4Division of Endocrinology and Metabolism, Departments of Internal Medicine and Biochemistry and Cell Biology, Kyungpook National University School of Medicine, Daegu, Korea.
5Department of Anesthesiology, College of Medicine, Chung-Ang University, Seoul, Korea.
6Division of Cardiology, Department of Internal Medicine, College of Medicine, Chung-Ang University, Seoul, Korea.

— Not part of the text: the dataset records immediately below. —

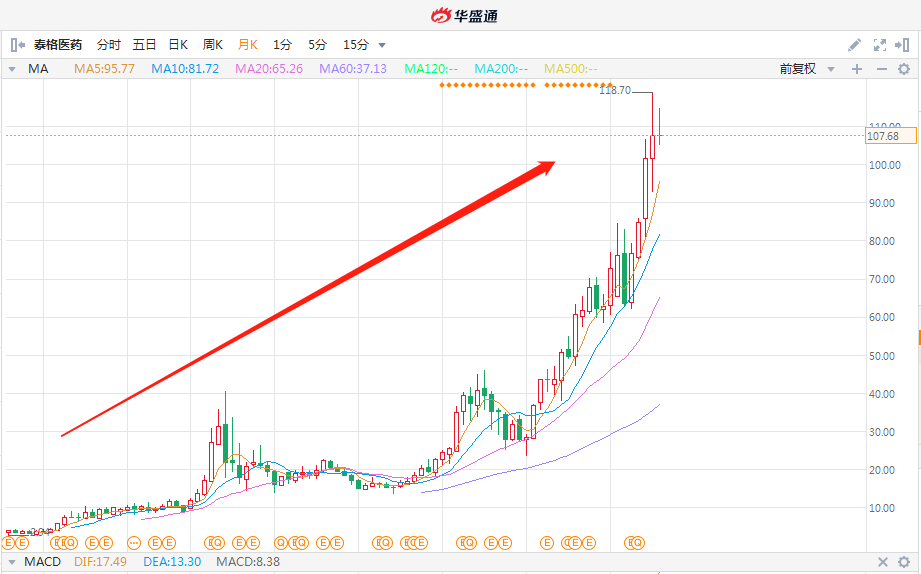This screenshot has width=921, height=574.
Task: Click the right panel expand icon
Action: click(x=902, y=45)
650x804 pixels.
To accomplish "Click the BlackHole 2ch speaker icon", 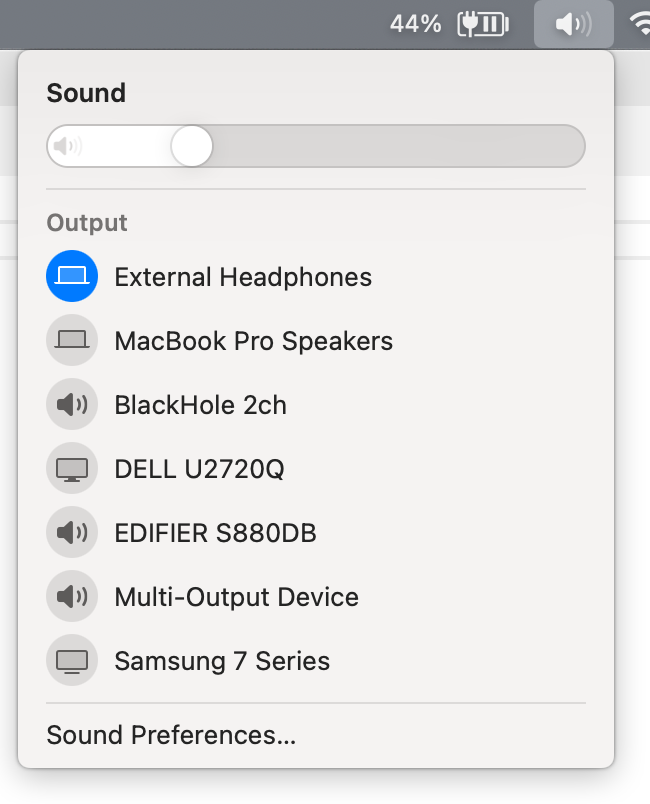I will coord(72,405).
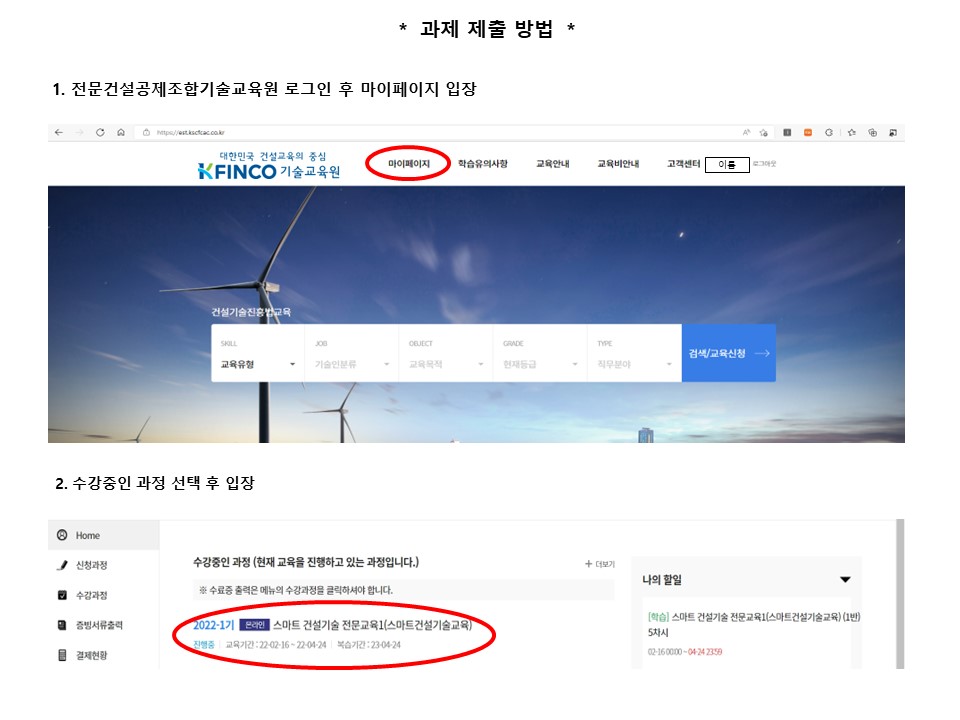Click the 수강과정 check icon in sidebar

coord(62,596)
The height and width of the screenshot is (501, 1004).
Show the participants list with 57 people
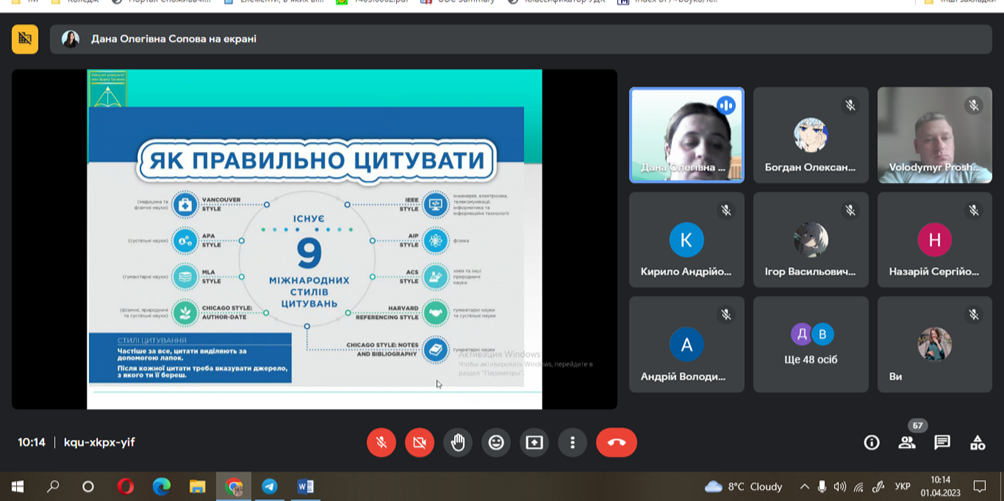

Corresponding authors : Correspondence to Wang-Soo Lee or Jaetaek Kim.
Abstract
Insulin and insulin-like growth factor 1 (IGF-1) signaling regulate cellular growth and glucose metabolism in the myocardium. However, their physiological role in the cells of the cardiac conduction system has never been explored. Therefore, we sought to determine the spatiotemporal function of insulin/IGF-1 receptors in the sinoatrial node (SAN). We generated cardiac conduction cell-specific inducible IGF-1 receptor (IGF-1R) knockout (KO) (CSIGF1RKO), insulin receptor (IR) KO (CSIRKO), and IR/IGF-1R double-KO (CSDIRKO) mice and evaluated their phenotypes. Telemetric electrocardiography revealed regular sinus rhythm in CSIGF1RKO mice, indicating that IGF-1R is dispensable for normal pacemaking. In contrast, CSIRKO and CSDIRKO mice exhibited profound sinus bradycardia. CSDIRKO mice showed typical sinus node dysfunction characterized by junctional rhythm and sinus pauses on electrocardiography. Interestingly, the lack of an insulin receptor in the SAN cells of CSIRKO and CSDIRKO mice caused sinus nodal fibrosis. Mechanistically, hyperpolarization-activated cyclic nucleotide-gated channel 4 (HCN4) protein expression significantly decreased in the CSIRKO and CSDIRKO mice relative to the controls. A patch-clamp study of the SAN cells of CSIRKO mice revealed a significant decrease in the funny current, which is responsible for spontaneous diastolic depolarization in the SAN. This result suggested that insulin receptor loss reduces the heart rate via downregulation of the HCN4 channel. Additionally, HCN1 expression was decreased in CSDIRKO mice, explaining their sinus node dysfunction. Our results reveal a previously unrecognized role of insulin/IGF-1 signaling in sinus node structural maintenance and pacemaker function.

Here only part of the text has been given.